Hey, marriage is hard
“You make marriage easy.”
A line I despise, as it denotes something different than what it truly means.
Marriage isn’t easy, but a good partner eases the burden. Good partner(s) make it easy to want to meet each others needs, communicate, be vulnerable, express your sexuality and desires, shoot for your dreams and passions. Good partners make it easy to go through hard times (which are, hard).
Everything doesn’t become easier per se, when you find the perfect person, because there is no perfect person. But a sufficient role model sets a great example, and can rub off on the other partner.
Hope is not lost! You can have an easy marriage.
Might it mean that you have to pull your partner in the direction of security?
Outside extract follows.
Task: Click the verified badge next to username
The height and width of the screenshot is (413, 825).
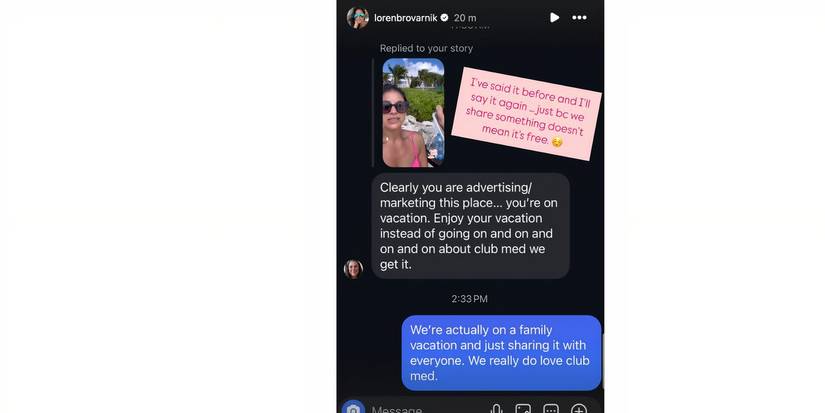Action: point(445,17)
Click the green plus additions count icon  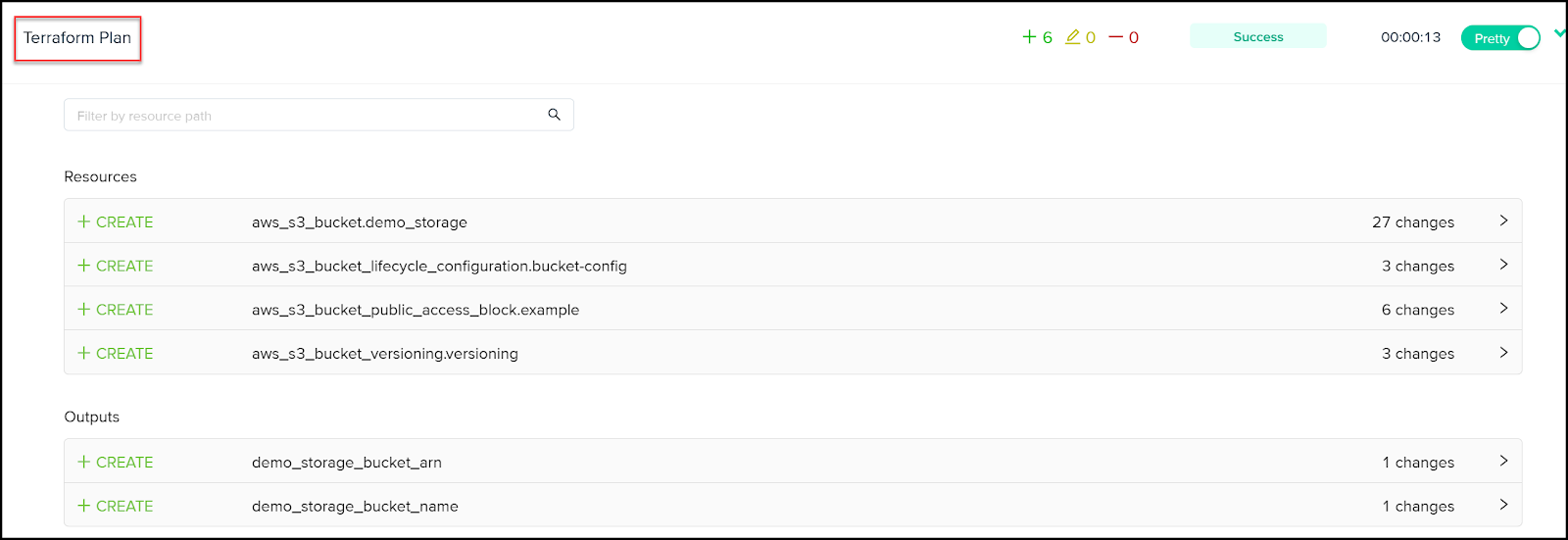pos(1029,37)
Might it mean that you need to enlist some help, such as a coach, counselor, or therapist to learn some new tools and skills, and hold you accountable? Might it mean that you need to start listening to what your partner has to say, because they happen to be equipped with good ideas around strengthening your connection together? Yes to any and all of the above.
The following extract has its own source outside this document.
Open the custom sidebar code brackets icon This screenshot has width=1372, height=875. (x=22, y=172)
We all go through phases of our relationships that feel hard, and some feel more difficult than others do. The key isn’t knowing perfectly how to handle it, or even being the best partner in these times. I have spoken with many individuals who admit that, while their marriages survived, they just muscled through to the other side, hired a therapist or counselor, and found their way back to health.
You might even wonder, is it enough to hold on by a thread before we reach out? It can be, yes! Commitment is a good sign you will be able to get back on track. It tends to be a little more difficult when one person in the couple expects the relationship to be like Disney, or non-existant, but you’re not doomed if that’s the case. There are many of us who have been conditioned - dare I say most of us, who believe in that fairy tale (on both sides)?
We keep striving for it, but it’s never quite perfect - or we can’t get our partner to get with the program and fit into the narrative!
For these folks, and for you, if you’re reading this article, there’s a death that occurs when we realize the fairytale isn’t real - life ebbs and flows and there are ups and downs and it’s more about weathering the storm than it is about concocting a plan to prevent the storm.
Over time, we can find happier, healthier, more content relationships do exist, and they feel less stressful and more harmonious. When the storm comes, we can be more prepared to cope and work through it. It may not become a hurricane when you start off on steadier ground, and it may pass just as soon as it started.
Remember, storms can do damage without destroying everything. Keep this in mind as you live in your relationships together and carry on.